Patience is all you need! An agentic system for performing scientific literature review
This work addresses the challenge of automating nuanced scientific literature reviews for researchers, but it is incremental as it builds on existing LLM and retrieval methods.
The authors tackled the problem of using LLMs for scientific literature review by building a system that searches and distills information from full texts, demonstrating that sparse retrieval methods achieve near-state-of-the-art results on biology questions without the complexity of dense retrieval.

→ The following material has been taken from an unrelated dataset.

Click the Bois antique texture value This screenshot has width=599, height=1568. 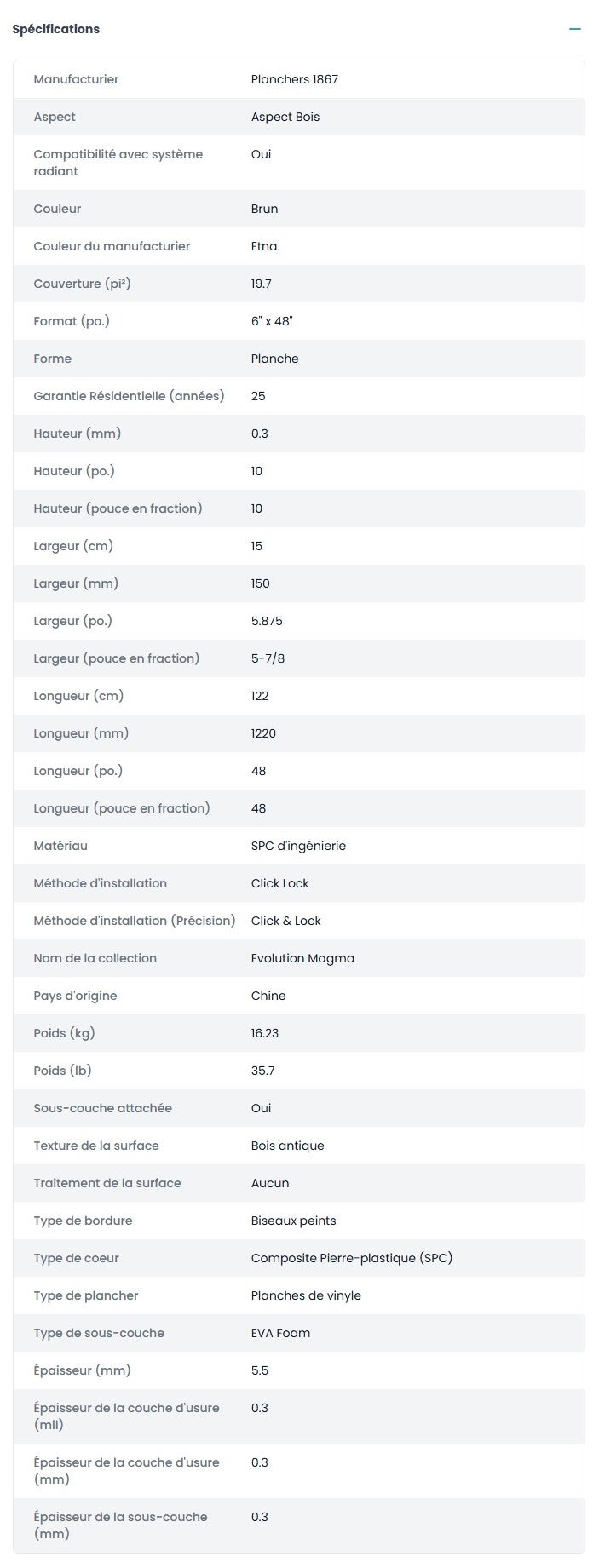[x=287, y=1146]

Large language models (LLMs) have grown in their usage to provide support for question answering across numerous disciplines. The models on their own have already shown promise for answering basic questions, however fail quickly where expert domain knowledge is required or the question is nuanced. Scientific research often involves searching for relevant literature, distilling pertinent information from that literature and analysing how the findings support or contradict one another. The information is often encapsulated in the full text body of research articles, rather than just in the abstracts. Statements within these articles frequently require the wider article context to be fully understood. We have built an LLM-based system that performs such search and distillation of information encapsulated in scientific literature, and we evaluate our keyword based search and information distillation system against a set of biology related questions from previously released literature benchmarks. We demonstrate sparse retrieval methods exhibit results close to state of the art without the need for dense retrieval, with its associated infrastructure and complexity overhead. We also show how to increase the coverage of relevant documents for literature review generation.